An implementation of Apache's svndumpfilter that solves some common problems.
svndumpfilterIN was developed on a Linux machine using
- Python 2.6.6
- nosetests version 1.1.2
WARNING Before starting the filter, make sure that the user running it has sufficient permissions to perform svnlook on your target directory.
Usage: svndumpfilter.py [OPTIONS] <input_dump> <SUBCOMMAND> [args]
Example Usage:
sudo python svndumpfilter.py input_name.dump include directory_name -r repo_path -o output_name.dump
Runs the svndumpfilter on input_name.dump
from repo_path
to carve out directory_name
and save the result to output_name.dump
.
The filter relies on svnlook to pull excluded files/directories that are eventually moved into included directories.
- Drops empty revision record when all node records are excluded from revision
Example : You have a revision record, but all the paths are for excluded directories. The result is that the node record will not show up in the final dump file.
- Renumbers revisions based on revisions that were dropped.
Example: There are 5 revisions and 3 revisions are empty because all their node records are for excluded paths. You will have an output dump file with 2 revisions, numbered Revision 1 and Revision 2.
- Scan-only mode where a quick scan of the dump file is done to detect whether untangling repositories will be necessary.

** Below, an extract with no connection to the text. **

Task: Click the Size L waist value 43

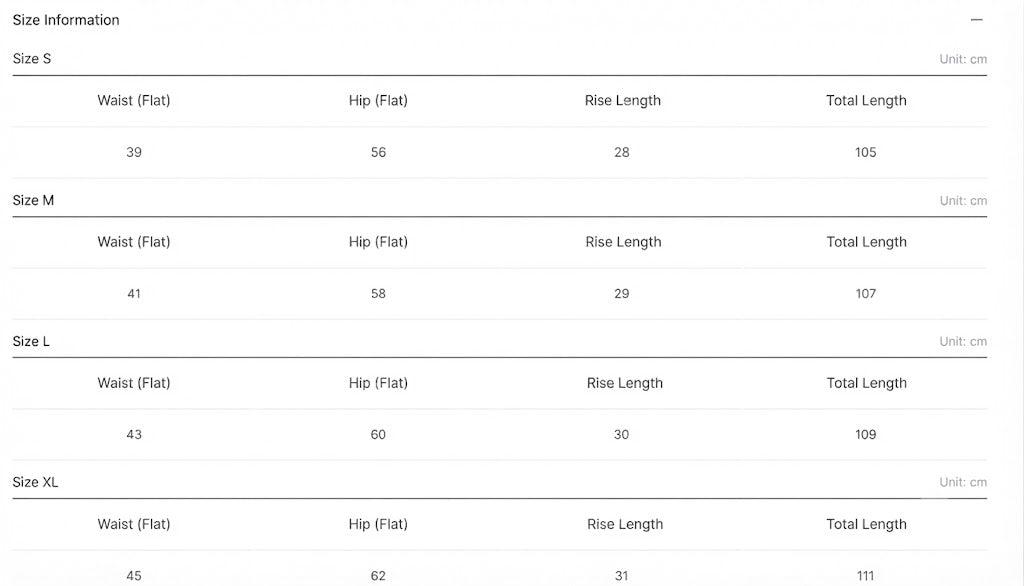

Example of untangling: You have a node record that has a copyfrom-path
that refers to an excluded directory.
You will need to untangle this by retrieving information about the file that you are copying from and add
it to a prior node record.
- Ability to strip
svn:mergeinfo
properties.
Example: You can strip svn:mergeinfo properties. Svnadmin tries to resolve merge info from svn:mergeinfo
properties,
and in case of heavy filtering they are broken because of the dropped revisions. Such dumps cause svnadmin to fail import.
Arguments: -x
, --strip-mergeinfo
.
- Ability to start filtering at any revision.

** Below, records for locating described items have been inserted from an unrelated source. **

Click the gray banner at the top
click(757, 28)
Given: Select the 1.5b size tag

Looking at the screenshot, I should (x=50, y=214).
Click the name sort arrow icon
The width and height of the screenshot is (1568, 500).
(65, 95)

Example: You can start filtering at revision 100 if you have already loaded the first 100 previously from another dump file.
- Automatically untangles revisions.
Example: Whenever you reference an excluded path from an included node-path, you will automatically have the excluded data loaded in a prior record.

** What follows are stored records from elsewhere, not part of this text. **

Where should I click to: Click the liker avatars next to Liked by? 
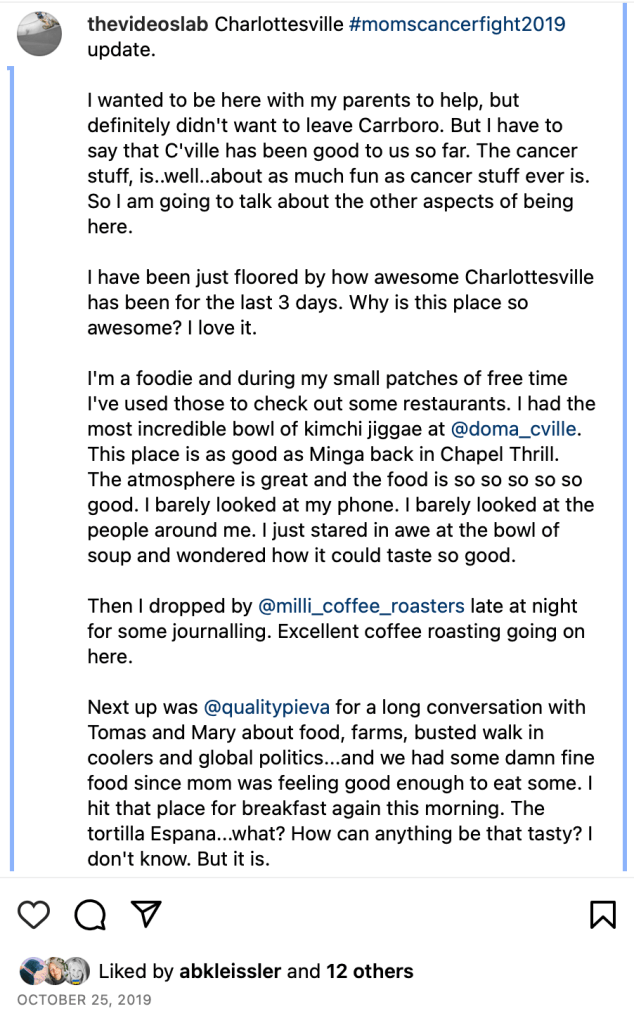pos(54,970)
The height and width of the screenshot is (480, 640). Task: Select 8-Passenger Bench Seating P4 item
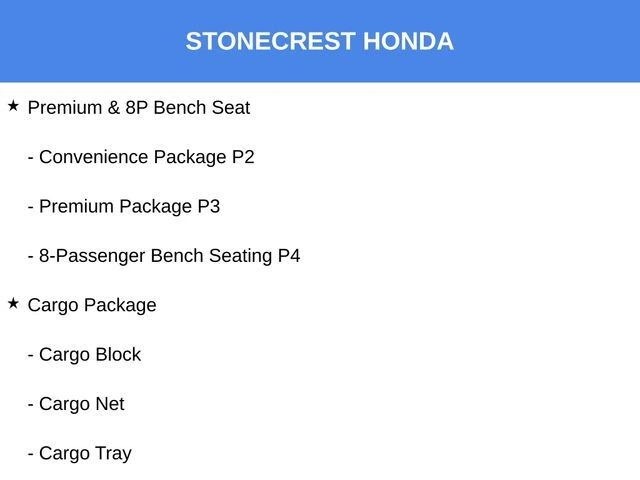[x=164, y=256]
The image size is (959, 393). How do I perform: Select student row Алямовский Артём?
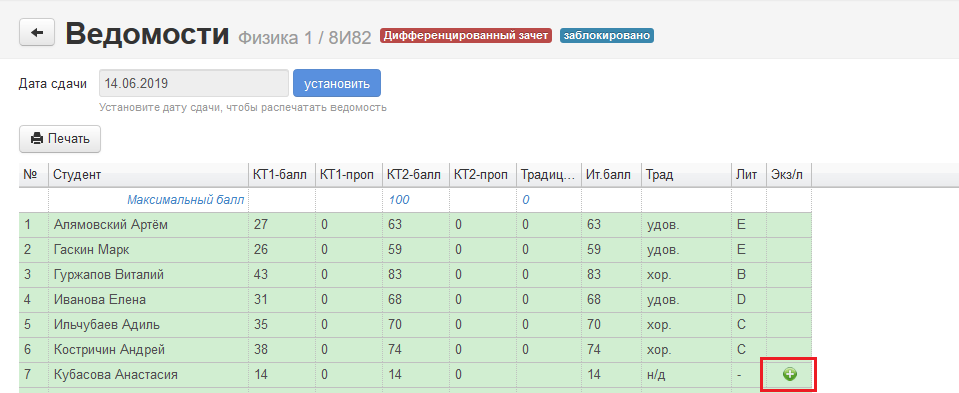pos(415,225)
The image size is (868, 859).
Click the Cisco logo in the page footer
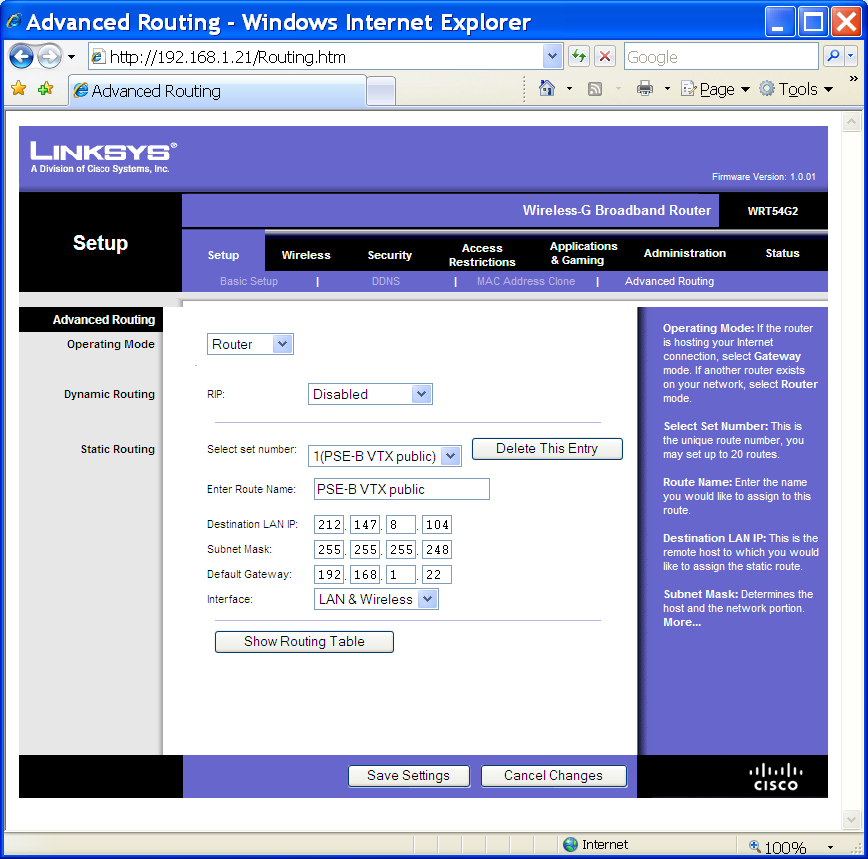777,776
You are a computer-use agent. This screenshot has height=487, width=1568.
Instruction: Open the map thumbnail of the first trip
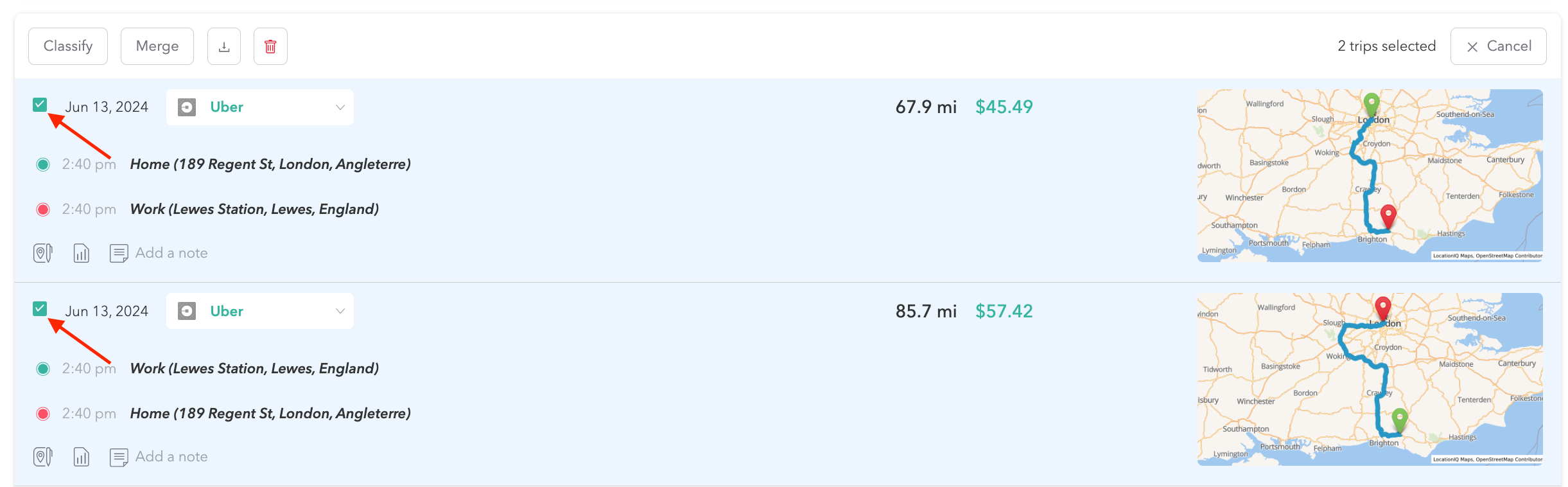pos(1370,175)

- Path matching is done on more than just the top-level.
Example: You can match to repo/dir1/dir2
which is more than the repo/dir1/
which is as deep as some filters
can match to.
- Added functionality to add dependent directories due to matching at more than the top-level.
Example: If you match at more than a top-level, you will need to add dependents for paths that are more than 1
level deep. For example, if you only include repo/dir1
, you will need to have a node add repo
before the
node record that adds repo/dir1
.
- Paths to include/exclude can now be read from a file.
Example: You can now add --file
to specify a file to read matched paths from.
- Property tags are added to differentiate dump filter generated items.
Example: For the property header, a key, K 23
as svndumpfilter generated
, is appended with a value, V 4
as True
.
To file issue reports, use the project's issue tracker on GitHub.
When creating an issue, please provide a sample of the dump file that is creating the problem or provide a method to reproduce it.
Patches are also welcome to the problems you encounter.